How do you interpret Rosenberg self-esteem scale?
Your score on the Rosenberg self-esteem scale is: . The scale ranges from 0-30. Scores between 15 and 25 are within normal range; scores below 15 suggest low self-esteem.
What is the purpose of the Rosenberg self-esteem scale?
The Rosenberg Self-Esteem Scale (RSES) is a 10-item, Likert scale, self-report measure originally developed to gather information about adolescent feelings of self-esteem and self-worth. It has since become one of the most widely used measures of self-esteem for adult populations.
What does the self esteem scale indicate?
The Rosenberg self-esteem scale (RSES), developed by the sociologist Morris Rosenberg, is a self-esteem measure widely used in social-science research. It uses a scale of 0–30 where a score less than 15 may indicate a problematic low self esteem. The RSES is designed similar to the social-survey questionnaires.
Is the Rosenberg self-esteem scale standardized?
The Rosenberg Self-Esteem Scale (RSS) (Rosenberg, 1965), is a standardized resource widely known and applied in clinical and research practice. The scale consists of 10 items, 5 expressed in positive statements and 5 in negative statements.

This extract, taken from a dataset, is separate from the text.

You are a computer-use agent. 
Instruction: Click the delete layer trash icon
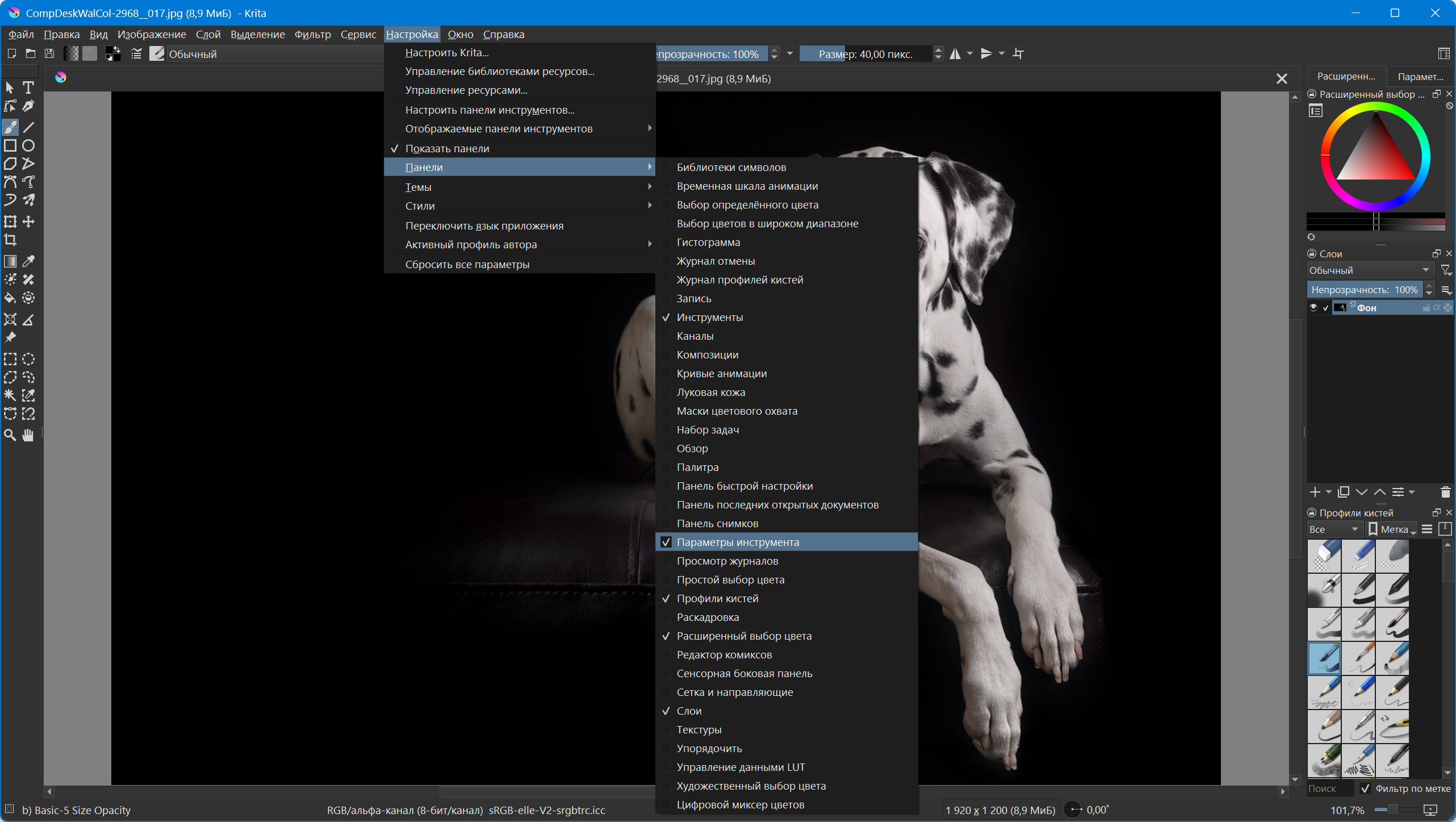(x=1445, y=492)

Where is Rosenberg Self Esteem Scale used?
Conclusion. The Rosenberg self-esteem scale is a widely popular measure of global self-esteem, used commonly in psychological research. It demonstrates sound reliability and validity, is highly face valid, and easy to administer.

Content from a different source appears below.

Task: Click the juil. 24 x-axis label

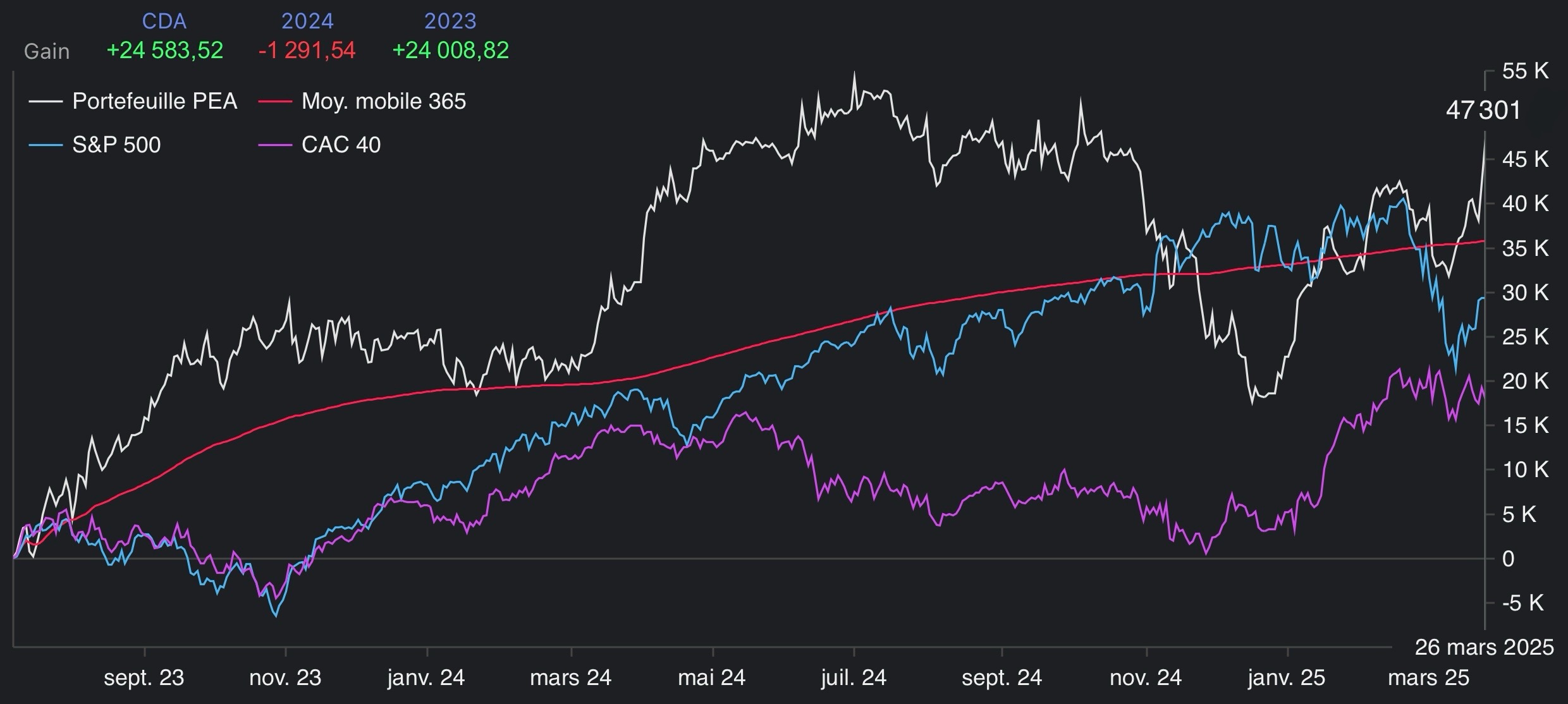Action: pos(854,678)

How was the Rosenberg Self Esteem Scale created?
The scale was developed based on the data of 5,024 adolescents from American schools (Rosenberg, 1965). Self esteem is a concept that researchers and people in general find very interesting. This is, for example, reflected in movies about it. Here is a list of 10 popular movies about self esteem.
Where is Rosenberg self-esteem scale used?
How was the Rosenberg self-esteem scale created?
What type of test is Rosenberg self-esteem scale?
The Rosenberg self-assessment scale (RSES) was developed by sociologist Dr. Morris Rosenberg. It is a self-assessment test that applies sociological research. A scale from 0 to 40 is used, where a rate of less than 15 may indicate problematic low self-esteem.
What is the Rosenberg self-esteem scale Google Scholar?
The Rosenberg self-esteem scale (RSES) is the most commonly used measure of self-esteem in psychology research (Blascovich and Tomaka 1991; Demo 1985). It was developed by Dr. Morris Rosenberg as a measure of global self-esteem, one’s overall sense of being a worthy and valuable person (Rosenberg 1965).
When did Rosenberg create the self esteem scale?
Self esteem is one’s own feeling of worthyness. In the 1960s, Rosenberg developed a 10 item scale to measure it (Rosenberg, 1965). There is an alternative scale in the survey library as well, namely the State Self Esteem Scale. This 10-item scale takes only a minute or so to fill in.
What is the reliability and validity of Rosenberg Self Esteem Scale?
Validity and Reliability The scale has good predictive validity, as well as internal consistency and test–retest reliability (Schmitt & Allik, 2005; Torrey, Mueser, McHugo, & Drake, 2000). Cronbach coefficient has been shown to be high (M = 0.81) supporting the internal coherence of the scale.